Fittingly, Sasai's work converting "untouchables" to Buddhism here at the Nagpur temple is the same spot where Bhimrao Ramji Ambedkar (1891-1956), India's first justice minister after the nation's 1947 independence from Britain, implemented the historic "mass conversion." Shortly before his death in 1956, Ambedkar led a ceremony that converted more than 500,000 Hindus in discriminated castes to Buddhism.
Ambedkar himself was also born an untouchable. His remarkable rise to become one of the authors of the Indian Constitution was the exception that proved the rule: All Hindus born untouchable inherited the lowest rung on the social ladder.

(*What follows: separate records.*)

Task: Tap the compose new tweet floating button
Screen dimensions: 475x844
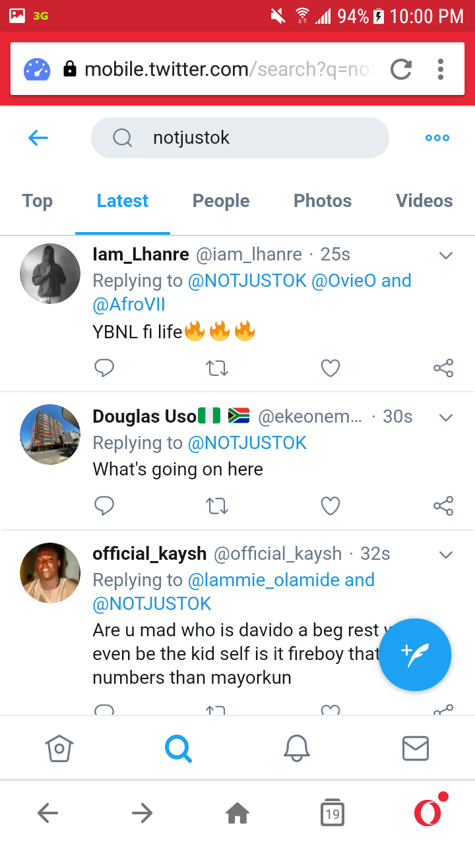Action: (415, 655)
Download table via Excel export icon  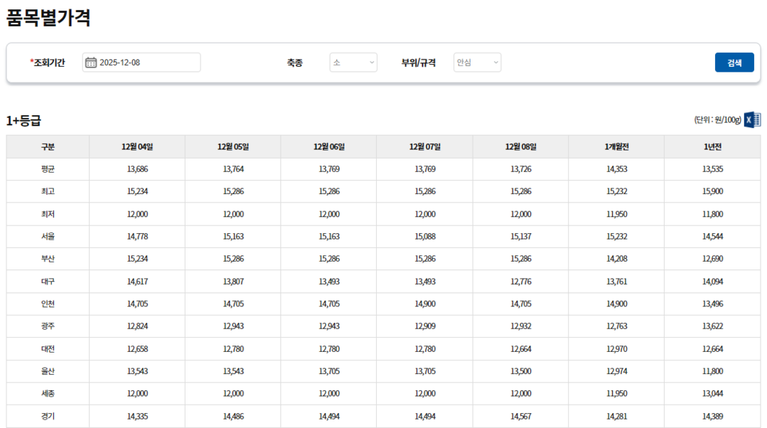coord(752,119)
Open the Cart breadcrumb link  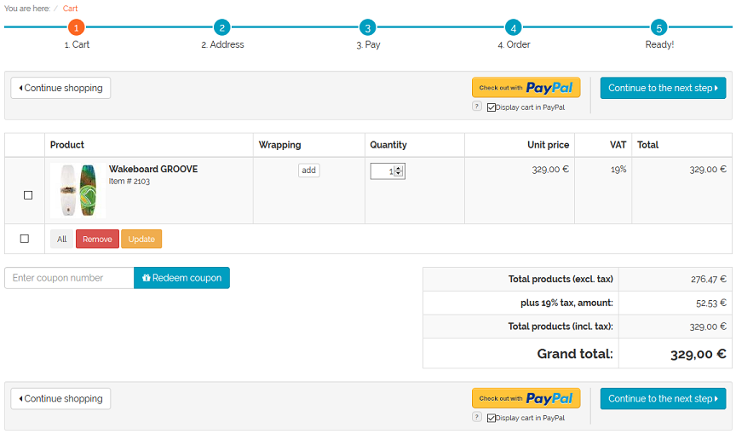[x=70, y=9]
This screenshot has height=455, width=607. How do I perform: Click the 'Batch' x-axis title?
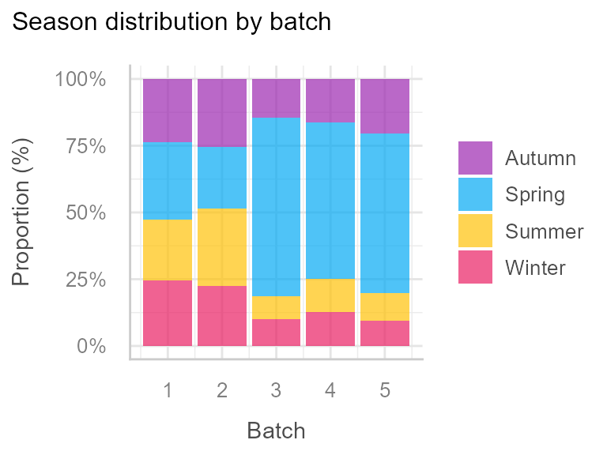[276, 431]
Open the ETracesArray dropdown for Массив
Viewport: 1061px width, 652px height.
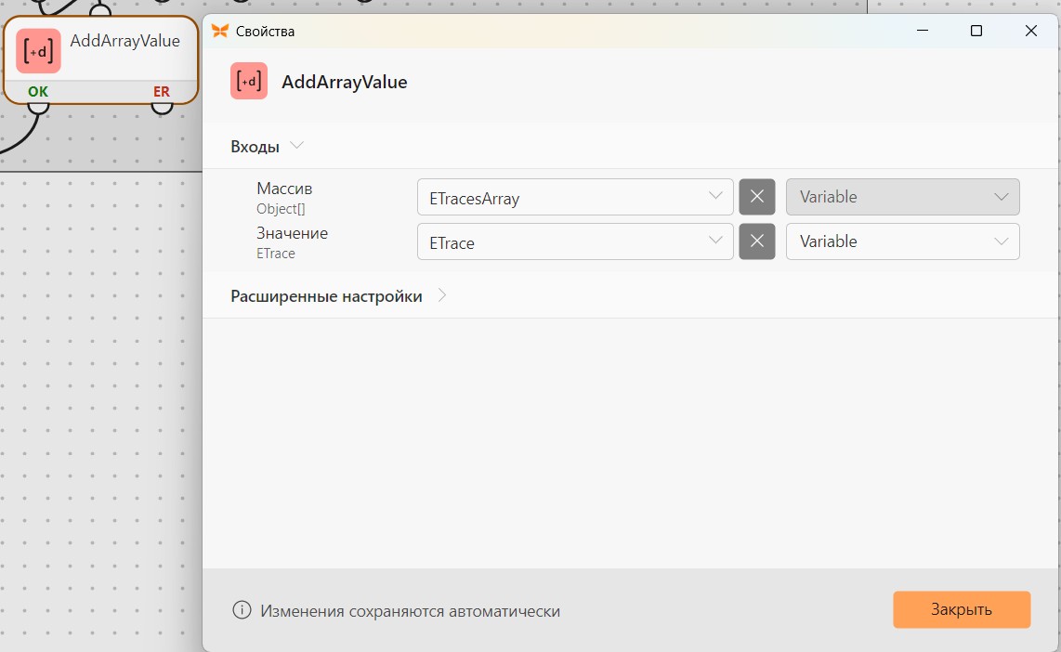[575, 197]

That meant discrimination in employment, education, even being forced to use segregated public drinking fountains. Ambedkar dedicated his whole life to eliminating such discrimination through mass conversion to Buddhism, a religion which advocates the equality of all men.
By the time Sasai arrived, though, more than 10 years after Ambedkar's death, the religion was once again losing steam. Sasai saw Buddhists being bullied by majority Hindus, and one day someone threw stones at him. The country's caste system discrimination, he noted, remained deeply rooted.
Official estimates say there are about 8 million Buddhists in India, a small minority of the country's 1.1 billion total population. Sasai says the number of Buddhists is undercounted.
"Many people continue to identify themselves as Hindus even after they converted to Buddhism. That is because they want to make use of the current affirmative action plan for people of the discriminated castes in employment and other opportunities," he explained.Asahi
一人の日本の仏教の坊主のインドでの活動によって、インドの複雑な裏側が見えてくるように思えます。インドの不可触民については、昔映画でみたことがありましたが、いまだにある程度根深く残っていたのですね。これからインドだインドだ!というものの、深い問題を抱えていることも確かなようです。